PROBLEM STATEMENT: Within the listing below, count the lines that have the string "settings". Answer with that number only.

╔══

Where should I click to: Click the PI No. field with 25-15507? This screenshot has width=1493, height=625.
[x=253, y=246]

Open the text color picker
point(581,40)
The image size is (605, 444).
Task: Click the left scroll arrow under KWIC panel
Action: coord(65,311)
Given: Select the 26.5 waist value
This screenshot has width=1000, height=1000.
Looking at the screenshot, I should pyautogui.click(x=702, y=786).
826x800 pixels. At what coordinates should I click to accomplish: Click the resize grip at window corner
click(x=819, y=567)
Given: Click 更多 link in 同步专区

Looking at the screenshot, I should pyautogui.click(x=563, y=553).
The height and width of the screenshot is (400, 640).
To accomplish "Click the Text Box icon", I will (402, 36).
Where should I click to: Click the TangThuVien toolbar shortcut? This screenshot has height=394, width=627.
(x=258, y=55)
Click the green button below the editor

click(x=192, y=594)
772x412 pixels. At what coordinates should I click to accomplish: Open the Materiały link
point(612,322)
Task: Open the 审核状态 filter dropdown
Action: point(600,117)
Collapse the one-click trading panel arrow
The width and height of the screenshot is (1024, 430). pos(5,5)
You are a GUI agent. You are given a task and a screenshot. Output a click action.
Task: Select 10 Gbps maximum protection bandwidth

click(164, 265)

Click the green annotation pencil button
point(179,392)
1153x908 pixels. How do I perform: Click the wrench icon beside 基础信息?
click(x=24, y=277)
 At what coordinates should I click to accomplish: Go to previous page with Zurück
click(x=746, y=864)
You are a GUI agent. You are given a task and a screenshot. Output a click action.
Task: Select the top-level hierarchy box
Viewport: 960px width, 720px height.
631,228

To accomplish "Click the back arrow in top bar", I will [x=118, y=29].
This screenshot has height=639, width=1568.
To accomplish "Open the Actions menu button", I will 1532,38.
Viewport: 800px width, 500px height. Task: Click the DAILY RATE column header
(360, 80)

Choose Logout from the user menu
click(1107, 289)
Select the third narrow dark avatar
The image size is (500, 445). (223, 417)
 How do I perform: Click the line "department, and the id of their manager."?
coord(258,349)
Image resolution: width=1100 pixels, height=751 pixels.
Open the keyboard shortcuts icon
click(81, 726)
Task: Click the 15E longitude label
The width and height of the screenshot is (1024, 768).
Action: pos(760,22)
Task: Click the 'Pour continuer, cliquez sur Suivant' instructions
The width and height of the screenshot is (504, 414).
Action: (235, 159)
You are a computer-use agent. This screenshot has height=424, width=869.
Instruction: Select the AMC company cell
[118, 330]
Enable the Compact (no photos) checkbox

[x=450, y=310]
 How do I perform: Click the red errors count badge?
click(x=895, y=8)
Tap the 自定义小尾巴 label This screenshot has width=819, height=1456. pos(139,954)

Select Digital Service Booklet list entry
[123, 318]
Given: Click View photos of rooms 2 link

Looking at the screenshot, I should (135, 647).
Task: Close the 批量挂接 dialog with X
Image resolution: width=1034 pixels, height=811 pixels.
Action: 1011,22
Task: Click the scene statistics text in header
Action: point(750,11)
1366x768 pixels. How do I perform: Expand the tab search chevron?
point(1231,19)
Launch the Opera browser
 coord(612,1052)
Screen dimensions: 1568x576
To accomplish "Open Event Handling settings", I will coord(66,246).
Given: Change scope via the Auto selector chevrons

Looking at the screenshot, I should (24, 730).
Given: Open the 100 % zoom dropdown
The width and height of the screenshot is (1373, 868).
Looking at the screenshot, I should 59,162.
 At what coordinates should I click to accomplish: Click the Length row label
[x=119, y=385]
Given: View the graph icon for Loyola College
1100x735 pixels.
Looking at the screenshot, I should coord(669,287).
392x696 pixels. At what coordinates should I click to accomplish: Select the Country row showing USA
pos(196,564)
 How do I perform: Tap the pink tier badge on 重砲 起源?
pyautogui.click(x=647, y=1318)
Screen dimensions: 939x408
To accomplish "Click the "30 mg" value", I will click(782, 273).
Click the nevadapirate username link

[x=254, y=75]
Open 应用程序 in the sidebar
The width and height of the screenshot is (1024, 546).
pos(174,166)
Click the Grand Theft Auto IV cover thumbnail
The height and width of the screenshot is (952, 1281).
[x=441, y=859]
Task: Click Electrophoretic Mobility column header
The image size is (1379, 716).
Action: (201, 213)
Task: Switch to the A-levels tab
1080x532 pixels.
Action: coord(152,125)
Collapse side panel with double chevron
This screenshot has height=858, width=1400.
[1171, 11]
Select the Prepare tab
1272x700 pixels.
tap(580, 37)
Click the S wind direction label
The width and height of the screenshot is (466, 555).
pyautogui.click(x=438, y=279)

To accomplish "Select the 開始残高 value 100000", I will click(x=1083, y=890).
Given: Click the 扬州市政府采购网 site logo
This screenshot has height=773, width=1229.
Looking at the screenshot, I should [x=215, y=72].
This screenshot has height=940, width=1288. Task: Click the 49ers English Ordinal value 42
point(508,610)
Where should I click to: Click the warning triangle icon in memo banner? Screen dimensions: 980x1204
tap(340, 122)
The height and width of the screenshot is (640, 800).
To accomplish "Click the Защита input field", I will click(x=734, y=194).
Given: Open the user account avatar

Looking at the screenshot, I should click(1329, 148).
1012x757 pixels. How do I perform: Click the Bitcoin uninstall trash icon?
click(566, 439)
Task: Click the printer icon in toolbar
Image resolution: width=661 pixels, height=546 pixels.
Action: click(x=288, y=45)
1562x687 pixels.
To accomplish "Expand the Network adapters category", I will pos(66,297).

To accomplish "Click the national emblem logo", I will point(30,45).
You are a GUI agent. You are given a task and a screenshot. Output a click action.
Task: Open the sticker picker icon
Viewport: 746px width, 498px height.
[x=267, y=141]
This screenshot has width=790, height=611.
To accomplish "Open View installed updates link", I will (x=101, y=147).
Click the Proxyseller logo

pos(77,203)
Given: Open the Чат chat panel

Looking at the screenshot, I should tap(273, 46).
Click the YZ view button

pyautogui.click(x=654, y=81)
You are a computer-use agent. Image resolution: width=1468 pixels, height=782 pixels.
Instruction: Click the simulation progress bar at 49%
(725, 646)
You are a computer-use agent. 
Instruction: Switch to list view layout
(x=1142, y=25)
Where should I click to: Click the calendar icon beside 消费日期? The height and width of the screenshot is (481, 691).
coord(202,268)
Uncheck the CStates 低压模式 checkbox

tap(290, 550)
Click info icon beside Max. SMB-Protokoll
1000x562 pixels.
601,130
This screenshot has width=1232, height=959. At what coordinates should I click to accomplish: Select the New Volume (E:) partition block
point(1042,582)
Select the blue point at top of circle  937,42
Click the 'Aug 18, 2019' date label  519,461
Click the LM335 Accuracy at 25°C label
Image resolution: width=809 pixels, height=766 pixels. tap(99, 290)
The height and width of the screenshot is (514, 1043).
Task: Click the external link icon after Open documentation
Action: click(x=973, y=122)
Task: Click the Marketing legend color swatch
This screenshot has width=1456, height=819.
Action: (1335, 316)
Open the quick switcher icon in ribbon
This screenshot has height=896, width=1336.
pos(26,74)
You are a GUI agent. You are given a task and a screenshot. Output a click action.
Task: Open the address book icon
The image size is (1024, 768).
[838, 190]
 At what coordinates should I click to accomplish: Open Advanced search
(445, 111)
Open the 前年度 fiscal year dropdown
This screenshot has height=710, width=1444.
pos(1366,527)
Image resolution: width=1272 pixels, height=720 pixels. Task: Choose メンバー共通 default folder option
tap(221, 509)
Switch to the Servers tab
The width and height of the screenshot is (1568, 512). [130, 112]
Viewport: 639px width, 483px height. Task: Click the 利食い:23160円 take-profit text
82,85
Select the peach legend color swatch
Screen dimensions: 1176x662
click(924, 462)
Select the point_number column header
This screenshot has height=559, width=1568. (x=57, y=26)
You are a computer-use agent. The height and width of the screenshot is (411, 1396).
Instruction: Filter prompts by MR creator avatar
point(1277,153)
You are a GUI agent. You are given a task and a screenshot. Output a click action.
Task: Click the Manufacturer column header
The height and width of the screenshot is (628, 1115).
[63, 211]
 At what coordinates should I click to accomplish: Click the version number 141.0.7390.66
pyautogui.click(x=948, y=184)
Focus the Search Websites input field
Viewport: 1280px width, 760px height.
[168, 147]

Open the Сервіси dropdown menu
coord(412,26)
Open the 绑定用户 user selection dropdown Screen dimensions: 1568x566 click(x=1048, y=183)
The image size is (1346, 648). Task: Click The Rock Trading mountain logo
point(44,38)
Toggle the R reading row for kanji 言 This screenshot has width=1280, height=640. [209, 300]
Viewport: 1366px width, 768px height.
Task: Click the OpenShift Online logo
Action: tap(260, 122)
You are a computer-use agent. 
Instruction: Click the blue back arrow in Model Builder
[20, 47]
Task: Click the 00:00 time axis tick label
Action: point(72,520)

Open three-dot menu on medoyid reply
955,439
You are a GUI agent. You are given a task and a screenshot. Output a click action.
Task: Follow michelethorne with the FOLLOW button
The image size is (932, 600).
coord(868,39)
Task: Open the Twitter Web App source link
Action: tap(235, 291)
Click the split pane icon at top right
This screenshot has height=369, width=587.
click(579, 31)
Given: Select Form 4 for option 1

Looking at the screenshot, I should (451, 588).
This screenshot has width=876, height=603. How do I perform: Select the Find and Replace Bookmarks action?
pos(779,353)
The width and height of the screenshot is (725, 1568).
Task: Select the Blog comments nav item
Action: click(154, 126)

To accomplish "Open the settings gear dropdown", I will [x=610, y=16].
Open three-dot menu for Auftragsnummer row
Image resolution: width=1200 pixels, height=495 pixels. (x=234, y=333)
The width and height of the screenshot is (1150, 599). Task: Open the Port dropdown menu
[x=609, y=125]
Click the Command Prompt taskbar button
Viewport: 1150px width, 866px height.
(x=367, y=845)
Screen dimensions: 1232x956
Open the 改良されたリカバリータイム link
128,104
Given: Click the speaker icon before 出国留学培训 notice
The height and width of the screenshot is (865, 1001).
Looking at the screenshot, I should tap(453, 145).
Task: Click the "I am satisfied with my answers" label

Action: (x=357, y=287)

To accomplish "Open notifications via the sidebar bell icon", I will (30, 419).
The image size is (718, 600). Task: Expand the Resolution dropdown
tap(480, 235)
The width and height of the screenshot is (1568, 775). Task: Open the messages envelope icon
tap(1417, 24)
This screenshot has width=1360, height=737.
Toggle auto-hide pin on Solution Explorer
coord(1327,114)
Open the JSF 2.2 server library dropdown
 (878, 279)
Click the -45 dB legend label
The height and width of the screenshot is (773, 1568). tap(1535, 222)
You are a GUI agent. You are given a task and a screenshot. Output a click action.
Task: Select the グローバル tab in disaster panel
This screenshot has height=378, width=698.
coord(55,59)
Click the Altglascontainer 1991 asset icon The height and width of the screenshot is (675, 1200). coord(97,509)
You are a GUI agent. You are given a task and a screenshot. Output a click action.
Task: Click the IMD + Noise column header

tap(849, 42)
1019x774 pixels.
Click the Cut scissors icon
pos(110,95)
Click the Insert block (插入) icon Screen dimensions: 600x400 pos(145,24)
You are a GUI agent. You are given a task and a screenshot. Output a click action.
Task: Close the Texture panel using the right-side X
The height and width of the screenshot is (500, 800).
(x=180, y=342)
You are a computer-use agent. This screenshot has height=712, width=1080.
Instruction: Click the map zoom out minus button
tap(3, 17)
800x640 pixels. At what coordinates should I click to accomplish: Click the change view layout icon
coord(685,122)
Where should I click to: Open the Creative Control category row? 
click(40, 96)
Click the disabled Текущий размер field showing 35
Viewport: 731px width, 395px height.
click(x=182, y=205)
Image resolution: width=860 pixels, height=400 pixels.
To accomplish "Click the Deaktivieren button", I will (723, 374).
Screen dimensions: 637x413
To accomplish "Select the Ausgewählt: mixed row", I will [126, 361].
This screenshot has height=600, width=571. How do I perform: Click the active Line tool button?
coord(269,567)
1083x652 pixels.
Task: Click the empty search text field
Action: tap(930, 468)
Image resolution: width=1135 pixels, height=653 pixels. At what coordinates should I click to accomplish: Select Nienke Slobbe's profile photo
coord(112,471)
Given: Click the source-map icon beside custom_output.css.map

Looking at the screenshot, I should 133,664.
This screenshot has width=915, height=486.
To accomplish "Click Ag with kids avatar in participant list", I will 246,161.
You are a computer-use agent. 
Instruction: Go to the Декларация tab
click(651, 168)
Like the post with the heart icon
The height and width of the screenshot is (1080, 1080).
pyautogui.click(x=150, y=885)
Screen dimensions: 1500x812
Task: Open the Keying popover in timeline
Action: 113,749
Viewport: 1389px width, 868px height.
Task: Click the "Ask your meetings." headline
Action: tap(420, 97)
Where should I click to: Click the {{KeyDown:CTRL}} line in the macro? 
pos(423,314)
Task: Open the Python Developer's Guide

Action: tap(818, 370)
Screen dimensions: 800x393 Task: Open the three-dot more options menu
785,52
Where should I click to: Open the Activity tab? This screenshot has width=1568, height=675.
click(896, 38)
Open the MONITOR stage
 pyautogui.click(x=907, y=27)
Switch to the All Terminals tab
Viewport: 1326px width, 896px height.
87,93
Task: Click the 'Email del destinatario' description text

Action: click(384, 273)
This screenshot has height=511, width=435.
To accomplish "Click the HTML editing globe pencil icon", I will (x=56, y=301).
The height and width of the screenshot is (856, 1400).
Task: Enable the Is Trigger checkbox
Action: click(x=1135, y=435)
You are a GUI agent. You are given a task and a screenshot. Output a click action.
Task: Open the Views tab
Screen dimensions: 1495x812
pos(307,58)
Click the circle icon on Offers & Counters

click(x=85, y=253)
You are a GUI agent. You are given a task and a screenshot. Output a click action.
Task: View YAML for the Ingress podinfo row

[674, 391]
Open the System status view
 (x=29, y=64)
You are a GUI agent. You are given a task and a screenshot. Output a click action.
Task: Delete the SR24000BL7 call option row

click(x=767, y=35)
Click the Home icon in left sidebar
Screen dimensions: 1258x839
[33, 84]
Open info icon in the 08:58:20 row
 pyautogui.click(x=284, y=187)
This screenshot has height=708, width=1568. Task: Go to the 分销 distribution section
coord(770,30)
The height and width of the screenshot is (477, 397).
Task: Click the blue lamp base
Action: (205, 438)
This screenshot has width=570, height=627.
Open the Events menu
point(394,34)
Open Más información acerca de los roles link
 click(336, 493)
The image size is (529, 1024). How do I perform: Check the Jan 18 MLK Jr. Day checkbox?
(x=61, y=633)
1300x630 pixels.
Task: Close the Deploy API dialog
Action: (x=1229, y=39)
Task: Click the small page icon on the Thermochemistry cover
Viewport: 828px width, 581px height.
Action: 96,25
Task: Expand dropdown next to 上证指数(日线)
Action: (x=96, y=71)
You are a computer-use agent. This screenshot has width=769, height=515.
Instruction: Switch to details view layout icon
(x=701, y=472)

╚══

WRITTEN ANSWER: 2